Saving Staff Time Through Better Data Import Routines

Have you ever loaded data into a publisher website by hand? Did you have the best time?

That was a rhetorical question, of course, but it points to an underlying time and resource issue many publishers face: loading data by hand into a new site can take weeks. After that, it takes a surprising amount of ongoing work to keep it up to date.

We have a better way. It takes less time, and it makes the process of keeping title info up to date much easier. It also makes it easier and faster to deploy a new site. Here’s how we do it.

SET IT AND FORGET IT

ReaderBound’s sophisticated import routines can quickly load and process large amounts of data. Just recently, we imported a catalogue of roughly 800 books, and the process described here (a complete re-import of all data on the site) can be done at any time if the need arises.*

It took almost exactly 5 minutes to download the 800 ISBNs from BiblioShare, and then 22 minutes to unpack and process that data into the CMS. During those 22 minutes, all of the content in the ONIX was leveraged across the site, including all of the associations between titles and authors, related titles, series, and subjects.

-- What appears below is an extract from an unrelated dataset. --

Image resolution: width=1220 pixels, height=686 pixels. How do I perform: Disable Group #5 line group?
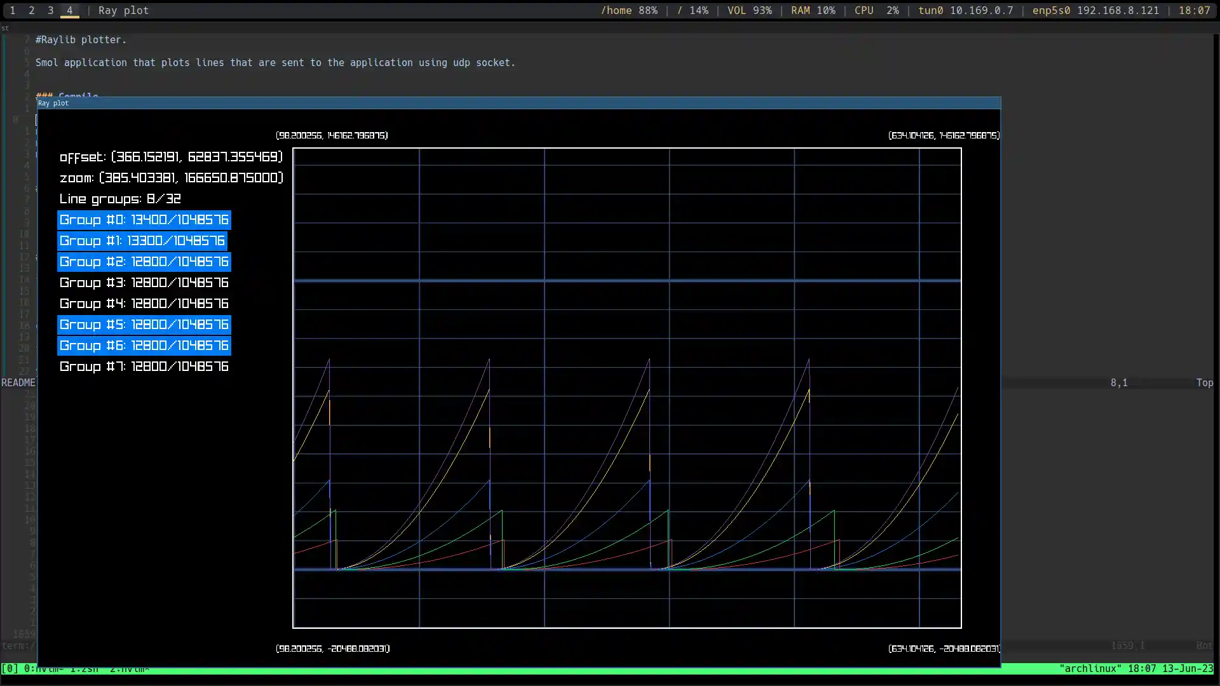click(144, 325)
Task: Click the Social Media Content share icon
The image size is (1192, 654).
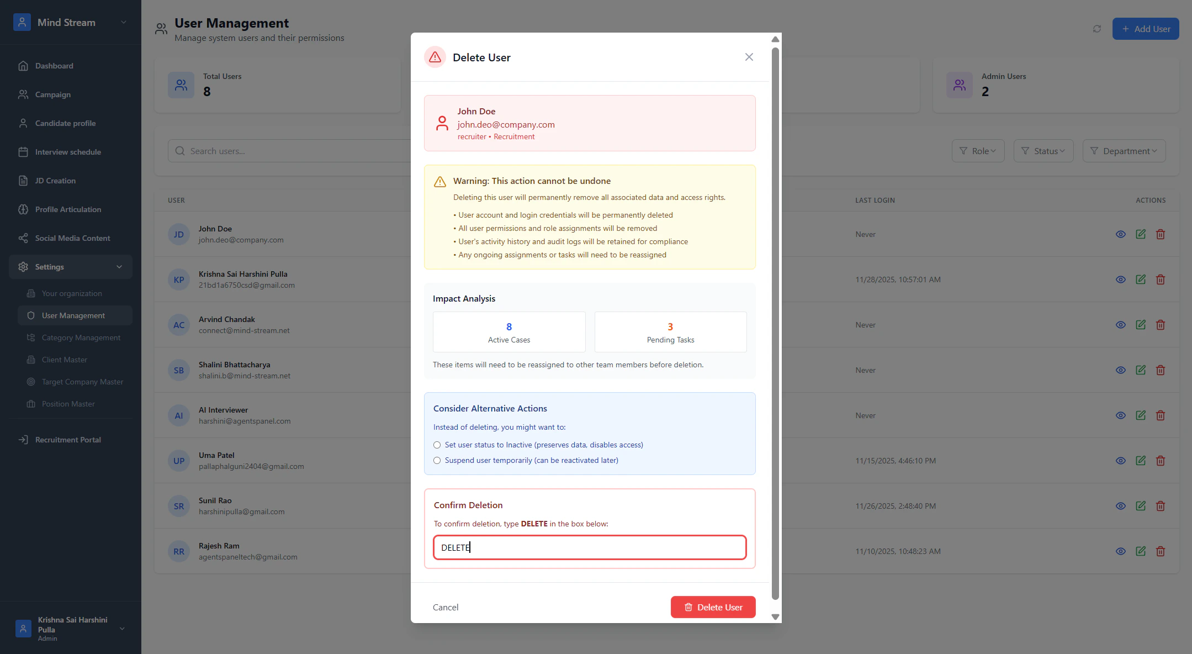Action: pos(23,238)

The import routines cycle new data in every day. So as you update the underlying ONIX with updated information (e.g., publication status, publication date, subjects, etc.) or new content (e.g., reviews or tables of contents), the data flows through automatically to the site during a running 24-hour cycle. And then all that new data gets unpacked and leveraged across the site again: series and subject listings update automatically, as do title listings, contributor profiles, and all other expressions of or references to underlying title data.

MANUAL CORRECTIONS AT ANY TIME

If you need to make an urgent correction – for example an incorrect price of publication status – you would make it in the CMS to have it immediately reflected on the site. Otherwise, any changes you make in your ONIX will flow through automatically to the site without any manual intervention.

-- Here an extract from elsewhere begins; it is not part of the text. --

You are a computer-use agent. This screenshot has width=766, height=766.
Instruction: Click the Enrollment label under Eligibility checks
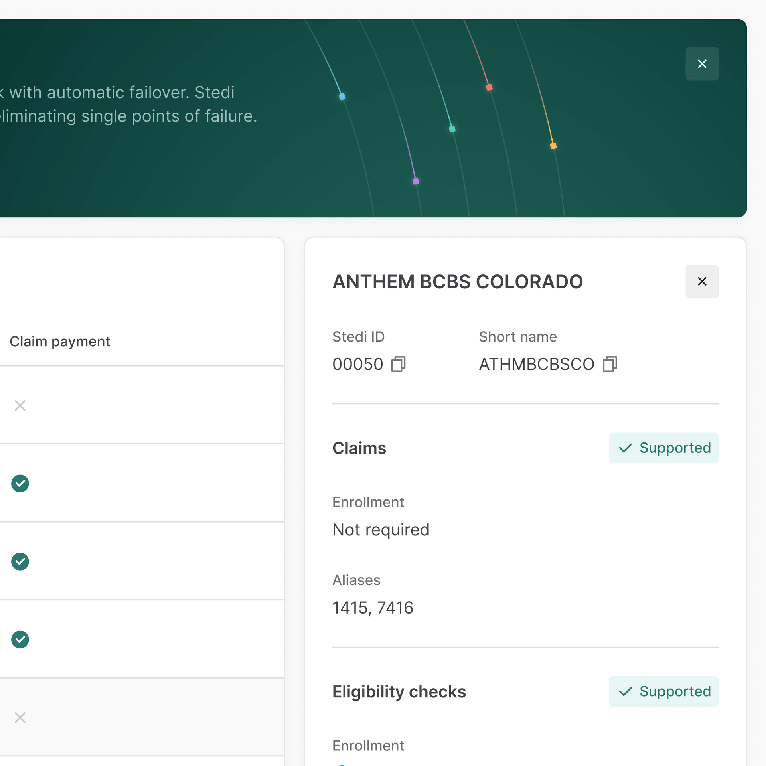368,745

Records can be added manually or modified manually in the CMS at any point and then published immediately to the site.

UPDATED DAILY

ReaderBound uses a rolling 24-hour process for checking for updated data and then importing it to the site where it is then reflected in data updates across the site. This is easier to picture if you think of ReaderBound as an integrated system with a few components:

A data source (e.g., BNC BiblioShare);
An import queue (an instruction to the system re: what to import);
A set of import processes (by which new or updated data is pulled into the system, unpacked, and processed);
The website itself (the content system where the data actually lives on the server).

Within the 24-hour ReaderBound cycle are three automated cycles that refresh data on the system:

Every hour on the hour: The manual import list is checked adding items to the import queue. What this means is that any manual revisions to the importer are processed hourly.
Twice daily at 5:00 am ET and 5:00 pm ET: The automatic update runs and covers all titles already on site. In other words, we ping whatever ONIX repository is supplying the title info every 12 hours for updated records for all ISBNs currently on the site. Any new records we find are added to the import queue.
Every four hours: The import processes all queued items. This includes any updated records from the daily BiblioShare cycle plus any items we’ve added manually since the last import cycle.

* The data path described here is based on the use of BNC BiblioShare as the data source, but the same process would apply with another ONIX repository. The important thing is that there is an authoritative ONIX repository, BNC BiblioShare in this case, that serves as a source for the title data used on the site.

Better living through metadata, or at least a good deal less time loading it by hand.